# Anchor Bolt Thickness



## jmc (Jun 25, 2012)

What is the exact thickness of a 1/2" anchor bolt? A concrete sub is using a bolt that measures 7/16". Does this equate to a 1/2" or 3/8"? Thanks!


----------



## David Henderson (Jun 25, 2012)

Did you use micrometer or a tape to measure? didn't think they made a 7/16" or a 3/8" AB.


----------



## jmc (Jun 25, 2012)

i used a tape measure. pulling against the tab it measures right at 7/16"...pushing against the tab it measures 1/2"...if that makes sense. your comment that you weren't aware of 3/8" anchor bolts is very helpful though.


----------



## ICE (Jun 25, 2012)

jmc said:
			
		

> i used a tape measure. pulling against the tab it measures right at 7/16"...pushing against the tab it measures 1/2"...if that makes sense. your comment that you weren't aware of 3/8" anchor bolts is very helpful though.


Measure it from one side of the 13" mark


----------



## Builder Bob (Jun 26, 2012)

how loose is the tab on the tape measure.......??


----------



## tmurray (Jun 26, 2012)

Like ICE said you should never use the first couple inches of a tape measure if you need it to be very accurate as the end tab has a tendency to move.


----------



## Doorman (Jun 26, 2012)

_"...as the end tab has a tendency to move."_

Yes, the hook of a steel rule moves the thickness of the hook.


----------



## Doorman (Jun 26, 2012)

A 1/2" anchor bolt has a major diameter of 1/2"

A quick and easy measuring aid is a 'Sharpie' marking pen.  These are (close enough for this exercise) 3/8 of an inch on the smaller end of the reservoir, and 1/2 inch diameter at the fattest part.


----------



## Big Mac (Jun 26, 2012)

If it is new, it should only move the thickness of the hook.  However, over time those holes elongate and the movement becomes larger making measurements inaccurate.  A better rule of thumb is to use a section of tape not affected by the movement of the end tab or hook.


----------



## jmc (Jun 26, 2012)

measured elsewhere on the tape measure, it's exactly 7/16".


----------



## mtlogcabin (Jun 26, 2012)

They do make 3/8" anchor bolts. The code does not allow them but I assume an engineer could spec them with his/her design

http://www.grainger.com/Grainger/WESTWARD-Anchor-Bolt-11K382?cm_mmc=PJX:3578-_-category_program-_-WESTWARD11K382AnchorBolt,lHook,3/8-16,6InL,pk2511K382-_-productfeed


----------



## mtlogcabin (Jun 26, 2012)

Is it a 7/16 nut or 1/2 inch is the easiest way to tell. You won't get a 1/2" thread on a 7/16" shaft without it being vary obvious.


----------



## mark handler (Jun 26, 2012)

You can get anchor bolts 1/4" to 4"

7/16 14X12 ANCHOR BOLT http://www.tristatefast.com/detail.aspx?item=AB07C192G&id=-271


----------



## High Desert (Jun 26, 2012)

The movement of the end tab compensates for when you measure butting your tape versus hooking your tape. When you hook it it moves the thickness of the tab and when you butt it, it moves back. That's why they slide. It has to compensate for the thickness of the tab.


----------



## Mark K (Jun 26, 2012)

Anchor bolts are measured using the diameter where there is no threads.  What can confuse the issue is that some bolts have the threads rolled while others have cut threads. With a rolled thread the diameter of the unthreaded portion is slightly less than the diameter of a bolt with cut threads.

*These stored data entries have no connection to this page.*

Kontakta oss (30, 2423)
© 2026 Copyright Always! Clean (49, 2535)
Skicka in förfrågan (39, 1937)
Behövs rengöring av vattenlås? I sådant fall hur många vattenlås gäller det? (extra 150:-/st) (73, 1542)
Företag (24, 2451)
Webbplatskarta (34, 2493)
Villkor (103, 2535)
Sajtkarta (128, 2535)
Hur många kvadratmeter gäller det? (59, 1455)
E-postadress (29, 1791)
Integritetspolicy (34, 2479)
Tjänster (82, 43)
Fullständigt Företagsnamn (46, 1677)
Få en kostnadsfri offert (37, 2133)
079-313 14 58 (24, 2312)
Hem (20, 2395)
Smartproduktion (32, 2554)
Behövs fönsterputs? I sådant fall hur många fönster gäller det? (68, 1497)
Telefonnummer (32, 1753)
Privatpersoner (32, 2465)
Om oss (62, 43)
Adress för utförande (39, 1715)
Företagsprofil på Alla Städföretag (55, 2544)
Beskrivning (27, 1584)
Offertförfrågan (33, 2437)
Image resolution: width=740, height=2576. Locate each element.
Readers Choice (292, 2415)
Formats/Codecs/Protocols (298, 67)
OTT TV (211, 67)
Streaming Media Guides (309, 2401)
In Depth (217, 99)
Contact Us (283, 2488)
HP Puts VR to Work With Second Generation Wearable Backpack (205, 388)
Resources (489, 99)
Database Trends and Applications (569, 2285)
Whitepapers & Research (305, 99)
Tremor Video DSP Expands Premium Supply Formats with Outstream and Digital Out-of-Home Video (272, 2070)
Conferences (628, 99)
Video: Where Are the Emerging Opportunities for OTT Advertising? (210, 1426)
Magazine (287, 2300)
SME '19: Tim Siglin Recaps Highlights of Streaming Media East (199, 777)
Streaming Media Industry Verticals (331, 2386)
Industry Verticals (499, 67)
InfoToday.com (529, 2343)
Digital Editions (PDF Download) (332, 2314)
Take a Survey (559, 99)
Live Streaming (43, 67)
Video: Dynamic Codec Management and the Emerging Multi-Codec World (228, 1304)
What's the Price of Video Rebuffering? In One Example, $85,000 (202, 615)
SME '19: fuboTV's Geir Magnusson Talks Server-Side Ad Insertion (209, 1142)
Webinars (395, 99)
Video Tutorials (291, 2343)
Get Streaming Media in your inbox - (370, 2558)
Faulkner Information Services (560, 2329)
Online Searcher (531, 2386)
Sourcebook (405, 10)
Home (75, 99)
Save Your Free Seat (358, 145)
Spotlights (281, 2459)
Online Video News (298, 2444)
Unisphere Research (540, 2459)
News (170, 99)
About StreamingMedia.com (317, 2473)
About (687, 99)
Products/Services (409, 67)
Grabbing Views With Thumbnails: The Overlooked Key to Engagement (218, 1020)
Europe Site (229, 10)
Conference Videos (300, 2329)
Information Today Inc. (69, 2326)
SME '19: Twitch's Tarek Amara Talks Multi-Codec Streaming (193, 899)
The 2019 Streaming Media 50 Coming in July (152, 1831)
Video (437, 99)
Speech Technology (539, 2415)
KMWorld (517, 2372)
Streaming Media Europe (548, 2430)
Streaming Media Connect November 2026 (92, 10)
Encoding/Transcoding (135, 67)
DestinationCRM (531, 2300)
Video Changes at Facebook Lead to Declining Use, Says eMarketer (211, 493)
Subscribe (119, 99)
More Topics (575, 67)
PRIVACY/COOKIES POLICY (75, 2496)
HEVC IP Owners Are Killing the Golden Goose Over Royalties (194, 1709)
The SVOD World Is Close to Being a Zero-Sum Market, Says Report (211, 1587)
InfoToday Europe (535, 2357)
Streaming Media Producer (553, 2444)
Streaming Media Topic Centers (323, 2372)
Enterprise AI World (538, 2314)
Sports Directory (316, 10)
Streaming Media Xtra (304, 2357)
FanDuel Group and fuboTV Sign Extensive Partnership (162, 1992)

My belief is that any code provisions were developed in the context of cut threads.  Thus would be inclined not to accept rolled threads unless bolt was up sized or the design professional determined that there was no problem.


----------



## Mule (Jun 27, 2012)

What's a 1/16 of an inch among friends? Hey.. close enough for government work... Always hated that saying!


----------



## Frank (Jun 27, 2012)

Mule said:
			
		

> What's a 1/16 of an inch among friends? Hey.. close enough for government work... Always hated that saying!


About a 24% reduction in cross section of the bolt


----------



## jmc (Jun 28, 2012)

so the contractor brought in a new box of bolts. measuring the nonthreaded area of the bolt with three separate tape measures, they all hit exactly on 7/16".


----------



## KZQuixote (Jun 28, 2012)

I've a box of 5/8" anchor bolts out in my shop. They've rolled 5/8" threads with a shank that measures .560". I've had them for ten or more years.

Bill


----------